Out-Law / Your Daily Need-To-Know

Lambeth launches legal challenge against office-to-home conversion rights

Out-Law News | 20 Aug 2013 | 12:54 pm | 1 min. read

The London Borough of Lambeth has filed an application for judicial review of the Government's decision not to exempt certain areas in the borough from recently introduced rights allowing offices to be transformed into homes without planning permission.

The Council said in a statement that it had filed judicial review papers on the Secretary of State, highlighting its concerns that there was a lack of transparency around deciding which areas to exempt from the new rights.

The new permitted development rights came into force on 30 May.
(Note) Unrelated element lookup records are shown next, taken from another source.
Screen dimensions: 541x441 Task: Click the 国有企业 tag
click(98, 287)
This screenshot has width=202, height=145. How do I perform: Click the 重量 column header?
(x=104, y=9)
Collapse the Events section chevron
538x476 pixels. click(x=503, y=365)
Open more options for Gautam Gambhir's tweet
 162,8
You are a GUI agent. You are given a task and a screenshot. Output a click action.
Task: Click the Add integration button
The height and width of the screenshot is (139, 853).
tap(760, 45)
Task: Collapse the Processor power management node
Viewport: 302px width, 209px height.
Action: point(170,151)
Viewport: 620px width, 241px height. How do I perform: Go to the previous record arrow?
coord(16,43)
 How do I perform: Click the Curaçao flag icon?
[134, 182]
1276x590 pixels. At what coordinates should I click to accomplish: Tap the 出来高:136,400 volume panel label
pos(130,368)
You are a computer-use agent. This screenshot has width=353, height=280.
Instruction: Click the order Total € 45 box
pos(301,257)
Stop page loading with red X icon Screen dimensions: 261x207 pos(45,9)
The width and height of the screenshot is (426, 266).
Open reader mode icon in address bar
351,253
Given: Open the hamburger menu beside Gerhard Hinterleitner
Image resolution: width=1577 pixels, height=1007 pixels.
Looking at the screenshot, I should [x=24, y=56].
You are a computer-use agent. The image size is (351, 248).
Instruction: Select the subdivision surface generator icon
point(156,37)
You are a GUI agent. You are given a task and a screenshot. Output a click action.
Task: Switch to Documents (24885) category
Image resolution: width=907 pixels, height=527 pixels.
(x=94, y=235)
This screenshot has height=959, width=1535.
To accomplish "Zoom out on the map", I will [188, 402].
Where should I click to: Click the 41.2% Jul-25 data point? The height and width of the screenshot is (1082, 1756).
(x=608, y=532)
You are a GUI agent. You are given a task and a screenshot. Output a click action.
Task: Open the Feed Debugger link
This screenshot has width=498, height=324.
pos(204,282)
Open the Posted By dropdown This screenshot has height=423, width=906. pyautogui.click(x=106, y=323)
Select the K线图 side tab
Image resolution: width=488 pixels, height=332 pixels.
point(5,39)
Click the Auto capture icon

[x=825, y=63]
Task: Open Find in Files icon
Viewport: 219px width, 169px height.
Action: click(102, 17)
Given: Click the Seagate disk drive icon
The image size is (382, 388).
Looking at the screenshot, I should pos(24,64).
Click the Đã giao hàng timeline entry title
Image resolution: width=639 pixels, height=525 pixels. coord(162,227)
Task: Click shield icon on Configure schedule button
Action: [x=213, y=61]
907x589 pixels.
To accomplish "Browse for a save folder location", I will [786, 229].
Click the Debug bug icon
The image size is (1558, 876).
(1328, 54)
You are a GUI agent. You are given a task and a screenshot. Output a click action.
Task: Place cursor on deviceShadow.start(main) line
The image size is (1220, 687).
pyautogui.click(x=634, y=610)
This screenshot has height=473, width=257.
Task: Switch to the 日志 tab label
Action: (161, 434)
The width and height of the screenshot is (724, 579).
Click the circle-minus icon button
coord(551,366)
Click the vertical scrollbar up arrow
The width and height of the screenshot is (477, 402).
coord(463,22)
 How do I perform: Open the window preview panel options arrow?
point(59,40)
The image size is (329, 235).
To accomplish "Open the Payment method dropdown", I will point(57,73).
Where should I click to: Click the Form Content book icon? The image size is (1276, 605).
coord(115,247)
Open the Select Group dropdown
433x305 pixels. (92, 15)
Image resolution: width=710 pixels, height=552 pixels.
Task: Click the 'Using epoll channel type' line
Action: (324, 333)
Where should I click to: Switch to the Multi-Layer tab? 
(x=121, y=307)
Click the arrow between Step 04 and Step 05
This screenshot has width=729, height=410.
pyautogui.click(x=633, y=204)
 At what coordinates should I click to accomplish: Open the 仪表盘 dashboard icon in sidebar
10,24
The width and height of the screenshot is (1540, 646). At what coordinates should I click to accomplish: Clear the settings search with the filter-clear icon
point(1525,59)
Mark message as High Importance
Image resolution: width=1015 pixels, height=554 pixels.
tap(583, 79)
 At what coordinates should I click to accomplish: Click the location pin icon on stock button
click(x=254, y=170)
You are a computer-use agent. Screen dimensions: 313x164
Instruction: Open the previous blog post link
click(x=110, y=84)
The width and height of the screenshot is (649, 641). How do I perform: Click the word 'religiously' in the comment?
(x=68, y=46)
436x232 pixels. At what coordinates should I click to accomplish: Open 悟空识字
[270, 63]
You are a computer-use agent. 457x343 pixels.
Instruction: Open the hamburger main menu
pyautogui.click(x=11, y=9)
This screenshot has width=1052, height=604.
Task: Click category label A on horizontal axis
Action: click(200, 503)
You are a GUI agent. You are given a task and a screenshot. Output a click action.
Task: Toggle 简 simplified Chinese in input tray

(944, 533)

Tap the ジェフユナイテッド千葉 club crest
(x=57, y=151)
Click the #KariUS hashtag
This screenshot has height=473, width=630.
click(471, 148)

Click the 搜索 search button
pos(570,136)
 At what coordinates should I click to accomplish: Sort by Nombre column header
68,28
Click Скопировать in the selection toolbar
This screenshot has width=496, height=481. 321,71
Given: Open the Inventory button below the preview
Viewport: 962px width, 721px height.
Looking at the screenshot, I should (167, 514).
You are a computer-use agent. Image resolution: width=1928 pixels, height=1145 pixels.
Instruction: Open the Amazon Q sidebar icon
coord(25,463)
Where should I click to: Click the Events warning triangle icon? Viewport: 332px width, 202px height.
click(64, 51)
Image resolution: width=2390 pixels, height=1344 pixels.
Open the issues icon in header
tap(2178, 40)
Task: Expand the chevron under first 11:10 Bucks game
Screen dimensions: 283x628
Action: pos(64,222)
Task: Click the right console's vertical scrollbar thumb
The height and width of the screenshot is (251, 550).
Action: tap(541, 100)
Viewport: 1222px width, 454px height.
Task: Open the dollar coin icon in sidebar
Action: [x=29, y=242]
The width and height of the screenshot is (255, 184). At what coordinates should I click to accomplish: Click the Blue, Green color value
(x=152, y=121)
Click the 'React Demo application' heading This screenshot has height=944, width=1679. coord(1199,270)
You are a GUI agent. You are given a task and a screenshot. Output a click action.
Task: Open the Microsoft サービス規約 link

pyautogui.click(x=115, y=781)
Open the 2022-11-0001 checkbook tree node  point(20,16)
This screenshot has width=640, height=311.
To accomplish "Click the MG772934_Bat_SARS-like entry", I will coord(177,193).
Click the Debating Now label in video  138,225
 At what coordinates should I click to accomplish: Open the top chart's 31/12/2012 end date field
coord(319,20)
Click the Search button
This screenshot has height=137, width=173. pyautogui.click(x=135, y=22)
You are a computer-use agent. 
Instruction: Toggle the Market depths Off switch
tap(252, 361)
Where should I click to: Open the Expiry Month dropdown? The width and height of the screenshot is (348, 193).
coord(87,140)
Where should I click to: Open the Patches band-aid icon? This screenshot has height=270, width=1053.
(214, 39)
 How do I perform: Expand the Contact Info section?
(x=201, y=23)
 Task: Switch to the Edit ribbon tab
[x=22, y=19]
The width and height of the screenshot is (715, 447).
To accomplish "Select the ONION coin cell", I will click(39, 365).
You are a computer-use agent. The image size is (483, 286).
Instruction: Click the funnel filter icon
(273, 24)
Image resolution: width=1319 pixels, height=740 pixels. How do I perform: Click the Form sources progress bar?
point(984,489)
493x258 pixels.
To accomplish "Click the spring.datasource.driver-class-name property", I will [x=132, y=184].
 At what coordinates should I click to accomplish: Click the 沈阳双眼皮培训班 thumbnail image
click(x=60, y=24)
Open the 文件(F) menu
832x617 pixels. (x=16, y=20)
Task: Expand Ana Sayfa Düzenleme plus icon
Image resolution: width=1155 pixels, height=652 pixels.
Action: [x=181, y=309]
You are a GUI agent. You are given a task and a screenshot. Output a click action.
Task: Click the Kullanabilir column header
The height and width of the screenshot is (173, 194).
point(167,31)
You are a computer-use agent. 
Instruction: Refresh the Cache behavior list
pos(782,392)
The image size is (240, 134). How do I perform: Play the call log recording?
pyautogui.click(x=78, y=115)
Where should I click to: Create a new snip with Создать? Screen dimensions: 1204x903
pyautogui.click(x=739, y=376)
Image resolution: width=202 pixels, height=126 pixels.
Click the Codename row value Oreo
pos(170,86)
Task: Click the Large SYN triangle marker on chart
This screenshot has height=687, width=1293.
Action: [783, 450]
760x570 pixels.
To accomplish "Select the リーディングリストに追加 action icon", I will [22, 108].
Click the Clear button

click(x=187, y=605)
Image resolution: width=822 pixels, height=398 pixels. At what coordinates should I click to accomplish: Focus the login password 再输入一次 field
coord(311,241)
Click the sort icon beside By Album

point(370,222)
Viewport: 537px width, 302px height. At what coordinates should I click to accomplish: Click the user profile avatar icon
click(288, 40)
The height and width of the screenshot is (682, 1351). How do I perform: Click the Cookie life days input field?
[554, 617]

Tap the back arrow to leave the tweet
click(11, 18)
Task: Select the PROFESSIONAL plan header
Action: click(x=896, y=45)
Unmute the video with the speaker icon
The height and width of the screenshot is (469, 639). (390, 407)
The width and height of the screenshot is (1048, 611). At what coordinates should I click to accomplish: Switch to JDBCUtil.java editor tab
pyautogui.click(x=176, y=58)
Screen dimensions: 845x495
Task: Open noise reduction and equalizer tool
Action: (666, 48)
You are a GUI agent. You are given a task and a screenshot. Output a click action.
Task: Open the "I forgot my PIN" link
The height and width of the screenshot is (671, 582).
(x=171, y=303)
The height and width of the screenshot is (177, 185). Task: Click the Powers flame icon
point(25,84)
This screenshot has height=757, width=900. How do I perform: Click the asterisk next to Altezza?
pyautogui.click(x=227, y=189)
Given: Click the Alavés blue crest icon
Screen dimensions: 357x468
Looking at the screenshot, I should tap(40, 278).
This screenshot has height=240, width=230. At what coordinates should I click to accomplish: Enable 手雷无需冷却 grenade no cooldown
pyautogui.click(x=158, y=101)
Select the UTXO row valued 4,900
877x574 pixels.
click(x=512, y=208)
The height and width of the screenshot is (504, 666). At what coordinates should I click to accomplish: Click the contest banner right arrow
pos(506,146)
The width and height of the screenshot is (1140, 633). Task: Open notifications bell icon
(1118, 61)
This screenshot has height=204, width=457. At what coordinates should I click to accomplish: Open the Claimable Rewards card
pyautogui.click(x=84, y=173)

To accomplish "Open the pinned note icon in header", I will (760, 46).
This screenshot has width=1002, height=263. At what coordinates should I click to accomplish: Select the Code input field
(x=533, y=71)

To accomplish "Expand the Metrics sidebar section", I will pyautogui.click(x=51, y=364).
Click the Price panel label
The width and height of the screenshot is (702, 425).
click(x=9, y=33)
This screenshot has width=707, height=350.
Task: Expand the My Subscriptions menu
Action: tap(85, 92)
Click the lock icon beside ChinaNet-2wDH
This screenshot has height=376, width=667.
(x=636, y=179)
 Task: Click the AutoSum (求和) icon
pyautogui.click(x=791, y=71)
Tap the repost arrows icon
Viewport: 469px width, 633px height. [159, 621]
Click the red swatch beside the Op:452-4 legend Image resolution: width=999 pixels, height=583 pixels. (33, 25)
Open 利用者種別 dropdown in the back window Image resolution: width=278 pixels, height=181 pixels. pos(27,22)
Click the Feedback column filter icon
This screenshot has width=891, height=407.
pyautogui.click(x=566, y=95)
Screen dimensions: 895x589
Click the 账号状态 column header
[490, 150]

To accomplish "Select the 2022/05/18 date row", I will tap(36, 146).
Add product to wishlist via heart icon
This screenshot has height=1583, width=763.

Areas within 17 local authorities were granted exemption from the rights following an application procedure, including the Central Activities Zone (CAZ) and Tech City in London, as well as areas in the Isle of Dogs and the Royal Docks Enterprise Zone.

Lambeth had applied for a number of areas, including Brixton town centre and Streatham town centre, to be granted exemption from the rules. However, it was granted exemption only in the parts of the borough around Waterloo and Vauxhall which fall within the CAZ.

The Council said it was "impossible" to understand how the Government had decided to exempt residential areas in places including Kensington and Chelsea, while "ignoring the value" to the local economy of Brixton and Streatham.

“Landlords in Brixton and Streatham have been handed a free reign to turn offices into flats – it’s simply unacceptable," said the Council's cabinet member for housing and regeneration Pete Robbins. “The new regulations could harm trade in these key areas and raise the prospect of job losses, lost business rates and reduced funding for infrastructure.”

The application is the second legal challenge to the new rights. It follows an application for judicial review submitted by the London boroughs of Islington, Richmond, Sutton and Tower Hamlets last month.

Lambeth said it was waiting to hear back from the Government's solicitors on the filed papers.